More nuanced understanding of cognitive impairment in relation to falls during inpatient rehabilitation is needed, especially given the multiple cognitive domains that may be affected by stroke and the mixed results pertaining to post-stroke cognition found in this review. Tests of general cognitive ability used in most studies yielded mixed results, while executive dysfunction, the most common post-stroke cognitive impairment [31] affecting 50% of stroke survivors [32] was assessed in only one study, and then only with a measure of impulsivity, which was strongly associated with falls. Executive function entails higher-order cognitive processes that control, integrate, and organize other cognitive abilities. In contrast, executive dysfunction is manifested by disinhibition; impaired ability to think abstractly or synthesize information; verbal or motor perseveration; inability to shift from one task, behavior, or construct to another; and difficulty sequencing thoughts and actions [33]. Liu-Ambrose, Pang, and Eng [34-38] have demonstrated that executive function is independently associated with both balance and mobility among community-dwelling stroke survivors. Further research is needed to elucidate the as yet unclear relationships between executive cognitive function and falls. Formulation of a conceptual model of factors that contribute to falls during inpatient rehabilitation would help to guide future research and could also inform treatment strategies to prevent falls [39-41].
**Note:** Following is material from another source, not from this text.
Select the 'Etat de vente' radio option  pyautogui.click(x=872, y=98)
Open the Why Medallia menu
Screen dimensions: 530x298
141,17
Developing a simple model for fall risk assessment that includes two or three predictors would particularly appeal to busy clinicians, and one such model has been trialed [42-45] on a mixed-diagnosis rehabilitation unit. After noting that 17% of the variability in falls on their unit was explained by mobility impairment and impaired problem solving, Gilewski and colleagues implemented fall prevention measures (primarily increased vigilance by staff) with individuals who exhibited these impairments [46-48]. The result was a clinically desirable but not statistically significant reduction in the occurrence of falls, from 6.6 falls per 1,000 patient days to 5.7 falls per 1,000 patient days. Future research using a similarly parsimonious model that is informed by the results of this integrative review may account for a greater proportion of explained variance in falls among stroke rehabilitation inpatients [49-51].